## WHAT THE TASK REQUIRES
Format the part of the items that opens with the line containing "Given: Go to Verification templates" and closes with the line containing "pos(530,262)" as a Markdown table with two columns, Row and Line. Row holds a running number, Line holds the line itself, and blank lines are left out.

(Word and element pointing entries)
= = = = =
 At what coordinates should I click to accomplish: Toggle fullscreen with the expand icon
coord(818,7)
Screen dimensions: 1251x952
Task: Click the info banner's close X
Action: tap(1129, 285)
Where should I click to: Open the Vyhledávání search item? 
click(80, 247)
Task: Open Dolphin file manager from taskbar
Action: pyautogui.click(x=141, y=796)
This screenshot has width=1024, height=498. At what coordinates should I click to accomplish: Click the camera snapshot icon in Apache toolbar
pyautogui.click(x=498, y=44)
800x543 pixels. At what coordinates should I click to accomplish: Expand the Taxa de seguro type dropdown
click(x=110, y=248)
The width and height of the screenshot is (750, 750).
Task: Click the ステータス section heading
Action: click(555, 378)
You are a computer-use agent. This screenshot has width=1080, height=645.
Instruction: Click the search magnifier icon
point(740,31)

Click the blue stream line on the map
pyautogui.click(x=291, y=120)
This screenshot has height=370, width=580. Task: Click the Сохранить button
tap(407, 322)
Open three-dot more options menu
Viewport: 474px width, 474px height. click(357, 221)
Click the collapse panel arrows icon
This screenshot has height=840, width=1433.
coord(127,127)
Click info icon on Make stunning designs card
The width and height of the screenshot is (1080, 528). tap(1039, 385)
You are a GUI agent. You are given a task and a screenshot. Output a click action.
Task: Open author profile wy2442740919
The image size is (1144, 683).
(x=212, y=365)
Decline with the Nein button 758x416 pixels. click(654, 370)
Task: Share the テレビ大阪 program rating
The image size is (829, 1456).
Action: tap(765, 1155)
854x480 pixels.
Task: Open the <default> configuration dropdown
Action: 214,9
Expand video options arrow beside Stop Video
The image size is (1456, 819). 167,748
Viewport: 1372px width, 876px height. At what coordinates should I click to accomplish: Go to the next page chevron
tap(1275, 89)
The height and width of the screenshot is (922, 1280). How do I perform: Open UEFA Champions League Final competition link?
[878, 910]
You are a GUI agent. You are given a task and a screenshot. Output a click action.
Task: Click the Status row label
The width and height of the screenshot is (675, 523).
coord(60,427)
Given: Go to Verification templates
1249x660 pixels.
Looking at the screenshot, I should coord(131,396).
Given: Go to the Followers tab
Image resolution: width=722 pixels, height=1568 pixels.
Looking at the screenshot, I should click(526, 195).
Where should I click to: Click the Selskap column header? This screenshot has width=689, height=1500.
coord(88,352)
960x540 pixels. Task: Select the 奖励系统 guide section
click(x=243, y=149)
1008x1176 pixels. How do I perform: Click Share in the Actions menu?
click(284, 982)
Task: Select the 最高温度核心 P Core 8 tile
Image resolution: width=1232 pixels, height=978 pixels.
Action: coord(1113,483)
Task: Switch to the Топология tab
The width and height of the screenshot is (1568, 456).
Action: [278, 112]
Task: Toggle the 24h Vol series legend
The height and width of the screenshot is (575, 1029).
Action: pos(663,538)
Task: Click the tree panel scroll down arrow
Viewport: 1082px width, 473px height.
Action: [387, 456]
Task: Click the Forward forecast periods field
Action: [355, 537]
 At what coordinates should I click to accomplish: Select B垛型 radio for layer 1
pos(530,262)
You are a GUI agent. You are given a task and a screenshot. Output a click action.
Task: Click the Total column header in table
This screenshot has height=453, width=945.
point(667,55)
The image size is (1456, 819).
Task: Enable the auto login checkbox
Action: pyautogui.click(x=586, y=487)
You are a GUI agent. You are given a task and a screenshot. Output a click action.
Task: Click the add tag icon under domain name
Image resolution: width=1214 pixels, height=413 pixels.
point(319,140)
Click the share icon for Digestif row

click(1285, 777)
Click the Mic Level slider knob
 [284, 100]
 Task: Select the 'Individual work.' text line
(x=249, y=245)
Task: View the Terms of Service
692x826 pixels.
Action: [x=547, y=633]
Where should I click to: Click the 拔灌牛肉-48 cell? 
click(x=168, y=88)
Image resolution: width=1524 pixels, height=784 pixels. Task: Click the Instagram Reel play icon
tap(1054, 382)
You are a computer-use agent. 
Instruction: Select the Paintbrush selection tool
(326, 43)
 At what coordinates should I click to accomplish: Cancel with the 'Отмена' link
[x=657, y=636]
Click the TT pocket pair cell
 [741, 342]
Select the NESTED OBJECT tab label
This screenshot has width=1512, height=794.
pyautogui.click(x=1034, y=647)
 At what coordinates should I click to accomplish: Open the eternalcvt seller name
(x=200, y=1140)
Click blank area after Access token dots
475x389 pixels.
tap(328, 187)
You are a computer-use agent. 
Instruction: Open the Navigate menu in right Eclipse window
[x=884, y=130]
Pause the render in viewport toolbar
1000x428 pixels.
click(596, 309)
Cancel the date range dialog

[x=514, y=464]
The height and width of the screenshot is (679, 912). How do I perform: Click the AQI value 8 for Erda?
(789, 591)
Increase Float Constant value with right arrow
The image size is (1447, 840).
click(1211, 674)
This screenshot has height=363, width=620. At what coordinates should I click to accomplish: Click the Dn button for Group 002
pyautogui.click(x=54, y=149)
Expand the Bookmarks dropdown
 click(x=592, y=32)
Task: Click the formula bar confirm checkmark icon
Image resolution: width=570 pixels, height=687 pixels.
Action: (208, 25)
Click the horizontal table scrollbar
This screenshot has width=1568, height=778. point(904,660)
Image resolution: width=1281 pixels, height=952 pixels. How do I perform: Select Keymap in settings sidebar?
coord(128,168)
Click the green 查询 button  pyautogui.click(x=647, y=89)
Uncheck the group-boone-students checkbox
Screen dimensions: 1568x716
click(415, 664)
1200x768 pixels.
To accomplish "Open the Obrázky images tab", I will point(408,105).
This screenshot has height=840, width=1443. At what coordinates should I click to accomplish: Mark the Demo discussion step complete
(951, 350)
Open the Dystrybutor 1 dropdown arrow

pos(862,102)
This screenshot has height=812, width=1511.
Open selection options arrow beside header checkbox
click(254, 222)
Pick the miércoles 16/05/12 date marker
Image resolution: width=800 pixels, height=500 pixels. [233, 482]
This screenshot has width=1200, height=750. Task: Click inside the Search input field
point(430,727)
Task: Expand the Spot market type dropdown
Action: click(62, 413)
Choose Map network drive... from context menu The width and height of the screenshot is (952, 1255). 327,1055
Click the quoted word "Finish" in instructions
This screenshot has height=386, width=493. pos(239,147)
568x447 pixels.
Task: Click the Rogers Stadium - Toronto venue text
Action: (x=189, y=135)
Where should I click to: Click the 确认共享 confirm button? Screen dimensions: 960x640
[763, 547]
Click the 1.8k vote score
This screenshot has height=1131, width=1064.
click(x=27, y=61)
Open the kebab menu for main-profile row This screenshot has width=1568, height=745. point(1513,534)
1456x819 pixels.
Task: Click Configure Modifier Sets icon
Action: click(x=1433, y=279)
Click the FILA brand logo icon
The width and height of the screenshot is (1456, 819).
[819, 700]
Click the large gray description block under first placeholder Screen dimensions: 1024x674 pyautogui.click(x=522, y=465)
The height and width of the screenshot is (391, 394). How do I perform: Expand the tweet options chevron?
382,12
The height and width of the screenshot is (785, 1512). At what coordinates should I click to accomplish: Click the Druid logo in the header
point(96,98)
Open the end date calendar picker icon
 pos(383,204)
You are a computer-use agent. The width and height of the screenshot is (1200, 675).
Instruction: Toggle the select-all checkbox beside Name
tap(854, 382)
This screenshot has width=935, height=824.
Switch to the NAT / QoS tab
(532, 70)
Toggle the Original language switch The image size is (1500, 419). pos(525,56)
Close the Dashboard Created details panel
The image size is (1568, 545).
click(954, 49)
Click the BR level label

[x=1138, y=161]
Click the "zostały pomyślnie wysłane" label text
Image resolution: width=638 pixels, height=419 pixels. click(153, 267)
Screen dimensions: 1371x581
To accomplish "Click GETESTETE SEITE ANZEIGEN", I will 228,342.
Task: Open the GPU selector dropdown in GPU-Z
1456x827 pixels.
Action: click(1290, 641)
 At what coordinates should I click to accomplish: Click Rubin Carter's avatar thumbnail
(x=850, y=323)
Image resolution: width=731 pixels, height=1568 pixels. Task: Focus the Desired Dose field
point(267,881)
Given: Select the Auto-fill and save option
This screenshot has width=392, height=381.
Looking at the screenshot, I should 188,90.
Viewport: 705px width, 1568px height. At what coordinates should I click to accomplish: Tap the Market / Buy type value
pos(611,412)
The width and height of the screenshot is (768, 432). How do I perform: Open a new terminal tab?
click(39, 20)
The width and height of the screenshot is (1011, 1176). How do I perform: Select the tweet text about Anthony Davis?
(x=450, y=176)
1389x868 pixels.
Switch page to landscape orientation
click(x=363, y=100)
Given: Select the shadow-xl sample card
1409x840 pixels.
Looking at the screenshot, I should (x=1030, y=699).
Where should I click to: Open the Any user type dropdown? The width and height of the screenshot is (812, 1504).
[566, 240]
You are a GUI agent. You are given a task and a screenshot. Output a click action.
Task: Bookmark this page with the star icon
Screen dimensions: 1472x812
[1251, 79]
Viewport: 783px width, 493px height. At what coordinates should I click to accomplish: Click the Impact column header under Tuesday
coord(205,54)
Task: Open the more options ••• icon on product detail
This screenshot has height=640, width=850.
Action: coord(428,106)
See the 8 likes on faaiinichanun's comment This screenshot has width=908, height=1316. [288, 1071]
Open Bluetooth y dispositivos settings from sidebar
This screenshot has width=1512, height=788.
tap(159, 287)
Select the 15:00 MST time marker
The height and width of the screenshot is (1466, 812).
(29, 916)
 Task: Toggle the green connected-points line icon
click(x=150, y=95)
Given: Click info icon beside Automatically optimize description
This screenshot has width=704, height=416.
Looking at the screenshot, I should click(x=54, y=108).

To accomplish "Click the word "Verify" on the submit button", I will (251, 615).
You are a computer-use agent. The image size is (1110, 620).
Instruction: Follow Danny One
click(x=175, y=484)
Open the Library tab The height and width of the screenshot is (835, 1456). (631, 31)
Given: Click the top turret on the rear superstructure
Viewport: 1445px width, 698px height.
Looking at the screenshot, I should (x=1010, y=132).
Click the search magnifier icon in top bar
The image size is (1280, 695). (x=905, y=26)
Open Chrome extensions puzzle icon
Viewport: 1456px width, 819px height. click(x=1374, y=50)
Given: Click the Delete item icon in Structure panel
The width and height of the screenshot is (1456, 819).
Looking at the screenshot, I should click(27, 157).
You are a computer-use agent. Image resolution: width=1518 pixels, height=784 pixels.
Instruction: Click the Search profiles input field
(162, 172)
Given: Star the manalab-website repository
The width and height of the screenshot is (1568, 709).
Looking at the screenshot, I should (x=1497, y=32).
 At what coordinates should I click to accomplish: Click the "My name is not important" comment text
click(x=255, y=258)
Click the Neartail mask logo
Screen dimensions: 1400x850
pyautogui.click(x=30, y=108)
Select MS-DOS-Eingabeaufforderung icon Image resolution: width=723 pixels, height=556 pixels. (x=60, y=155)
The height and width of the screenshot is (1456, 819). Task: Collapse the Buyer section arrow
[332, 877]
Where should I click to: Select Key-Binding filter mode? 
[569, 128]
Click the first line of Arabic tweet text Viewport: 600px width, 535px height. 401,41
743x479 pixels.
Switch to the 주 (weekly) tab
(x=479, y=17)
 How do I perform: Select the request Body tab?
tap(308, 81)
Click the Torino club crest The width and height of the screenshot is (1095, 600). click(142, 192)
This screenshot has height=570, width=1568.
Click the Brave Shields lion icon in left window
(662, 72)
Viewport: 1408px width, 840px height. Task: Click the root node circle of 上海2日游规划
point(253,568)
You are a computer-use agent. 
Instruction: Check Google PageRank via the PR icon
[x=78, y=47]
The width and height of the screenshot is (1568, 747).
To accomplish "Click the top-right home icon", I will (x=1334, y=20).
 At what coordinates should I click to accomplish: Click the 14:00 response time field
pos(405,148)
= = = = =
## ANSWER TO THIS PROBLEM
| Row | Line |
|---|---|
| 1 | Given: Go to Verification templates |
| 2 | 1249x660 pixels. |
| 3 | Looking at the screenshot, I should coord(131,396). |
| 4 | Given: Go to the Followers tab |
| 5 | Image resolution: width=722 pixels, height=1568 pixels. |
| 6 | Looking at the screenshot, I should click(526, 195). |
| 7 | Where should I click to: Click the Selskap column header? This screenshot has width=689, height=1500. |
| 8 | coord(88,352) |
| 9 | 960x540 pixels. Task: Select the 奖励系统 guide section |
| 10 | click(x=243, y=149) |
| 11 | 1008x1176 pixels. How do I perform: Click Share in the Actions menu? |
| 12 | click(284, 982) |
| 13 | Task: Select the 最高温度核心 P Core 8 tile |
| 14 | Image resolution: width=1232 pixels, height=978 pixels. |
| 15 | Action: coord(1113,483) |
| 16 | Task: Switch to the Топология tab |
| 17 | The width and height of the screenshot is (1568, 456). |
| 18 | Action: [278, 112] |
| 19 | Task: Toggle the 24h Vol series legend |
| 20 | The height and width of the screenshot is (575, 1029). |
| 21 | Action: pos(663,538) |
| 22 | Task: Click the tree panel scroll down arrow |
| 23 | Viewport: 1082px width, 473px height. |
| 24 | Action: [387, 456] |
| 25 | Task: Click the Forward forecast periods field |
| 26 | Action: [355, 537] |
| 27 |  At what coordinates should I click to accomplish: Select B垛型 radio for layer 1 |
| 28 | pos(530,262) |